Question

Two forces $\overrightarrow{A}$ and $\overrightarrow{B}$ have a resultant ${\overrightarrow{R}}_1$. If the magnitude of $\overrightarrow{B}$ is doubled without changing the angle, the new resultant ${\overrightarrow{R}}_2$ is perpendicular to $\overrightarrow{A}$, then

• A. $|{\overrightarrow{R}}_1|=|\overrightarrow{A}|+|\overrightarrow{B}|$
• B. $|{\overrightarrow{R}}_1|=|\overrightarrow{A}||\overrightarrow{B}|$
• C. $|{\overrightarrow{R}}_1|=|\overrightarrow{A}|$
• D. $|{\overrightarrow{R}}_1|=|\overrightarrow{B}|$

Answer 1

The correct option is D $|{\overrightarrow{R}}_1|=|\overrightarrow{B}|$

Let us consider the direction of force $A$ is acting along $x-$axis as shown in the diagram.
Let us consider $|\overrightarrow{A}|=A$ and $|\overrightarrow{B}|=B$


From the diagram,
$$\begin{array}{}{R}_1=\sqrt{A^2+B^2+2AB\cos \theta }& \text{(1)}\end{array}$$
Now, when $B$ is doubled,


$x$ component of $A=A$
$x$ component of $2B=2B\cos \theta$

Since, the resultant of $A$ and $2B$ is perpendicular to $A$, hence $x-$ component of resultant $R_2$ will be $0$, i.e.
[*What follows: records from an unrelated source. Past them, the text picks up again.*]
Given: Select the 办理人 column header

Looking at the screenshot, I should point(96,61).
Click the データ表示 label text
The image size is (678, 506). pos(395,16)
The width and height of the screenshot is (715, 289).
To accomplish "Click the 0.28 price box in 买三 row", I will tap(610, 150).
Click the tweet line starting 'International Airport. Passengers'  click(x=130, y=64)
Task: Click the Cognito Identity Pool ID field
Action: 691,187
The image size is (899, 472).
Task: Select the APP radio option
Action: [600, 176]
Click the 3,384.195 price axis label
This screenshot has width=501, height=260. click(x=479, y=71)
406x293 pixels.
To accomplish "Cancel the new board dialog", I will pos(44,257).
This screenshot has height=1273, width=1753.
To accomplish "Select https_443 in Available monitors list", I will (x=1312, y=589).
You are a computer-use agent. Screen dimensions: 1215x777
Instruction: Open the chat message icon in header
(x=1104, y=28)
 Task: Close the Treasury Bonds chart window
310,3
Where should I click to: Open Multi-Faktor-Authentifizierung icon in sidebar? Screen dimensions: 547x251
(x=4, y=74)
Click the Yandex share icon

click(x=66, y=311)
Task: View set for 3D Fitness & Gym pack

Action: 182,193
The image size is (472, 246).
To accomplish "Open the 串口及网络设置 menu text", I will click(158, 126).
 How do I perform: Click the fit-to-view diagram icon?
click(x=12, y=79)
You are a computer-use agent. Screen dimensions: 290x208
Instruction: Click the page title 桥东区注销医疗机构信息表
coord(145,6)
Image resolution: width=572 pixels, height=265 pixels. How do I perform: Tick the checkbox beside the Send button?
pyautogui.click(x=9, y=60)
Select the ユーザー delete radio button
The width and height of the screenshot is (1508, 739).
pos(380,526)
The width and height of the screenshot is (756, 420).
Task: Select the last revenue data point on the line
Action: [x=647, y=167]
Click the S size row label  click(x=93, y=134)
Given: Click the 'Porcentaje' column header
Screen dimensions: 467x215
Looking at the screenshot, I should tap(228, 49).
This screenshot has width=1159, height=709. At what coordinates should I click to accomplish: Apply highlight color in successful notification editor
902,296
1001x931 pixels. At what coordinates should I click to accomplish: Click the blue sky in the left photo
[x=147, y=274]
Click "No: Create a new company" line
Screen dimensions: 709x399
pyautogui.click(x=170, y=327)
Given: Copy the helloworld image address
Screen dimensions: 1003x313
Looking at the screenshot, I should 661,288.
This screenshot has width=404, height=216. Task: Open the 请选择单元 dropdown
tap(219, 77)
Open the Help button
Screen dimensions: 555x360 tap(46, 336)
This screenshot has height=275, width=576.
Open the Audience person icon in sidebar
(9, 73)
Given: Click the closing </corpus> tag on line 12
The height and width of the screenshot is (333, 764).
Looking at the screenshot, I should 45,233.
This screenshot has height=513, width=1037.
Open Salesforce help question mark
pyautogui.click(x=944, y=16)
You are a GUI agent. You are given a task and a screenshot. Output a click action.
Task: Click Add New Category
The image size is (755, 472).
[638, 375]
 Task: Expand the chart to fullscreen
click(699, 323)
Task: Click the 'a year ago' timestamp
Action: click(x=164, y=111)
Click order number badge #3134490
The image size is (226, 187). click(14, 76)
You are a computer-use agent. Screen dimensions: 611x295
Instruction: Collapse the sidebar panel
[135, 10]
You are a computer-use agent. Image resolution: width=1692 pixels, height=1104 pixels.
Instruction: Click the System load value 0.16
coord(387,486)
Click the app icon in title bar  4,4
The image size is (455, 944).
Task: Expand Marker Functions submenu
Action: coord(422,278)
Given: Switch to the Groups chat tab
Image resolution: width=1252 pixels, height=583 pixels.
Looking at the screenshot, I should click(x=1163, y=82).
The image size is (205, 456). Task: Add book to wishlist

$$A+2B\cos \theta =0$$$$\cos \theta =\frac{-A}{2B}$$
After putting the value of $\cos \theta$ in eqn. $\left(1\right)$, we get
$$R_1=\sqrt{A^2+B^2+2AB(\frac{-A}{2B})}$$
$$R_1=\sqrt{A^2+B^2-A^2}=\sqrt{B^2}$$
$$\therefore R_1=B$$
Therefore, option $\left(\text{B}\right)$ is correct.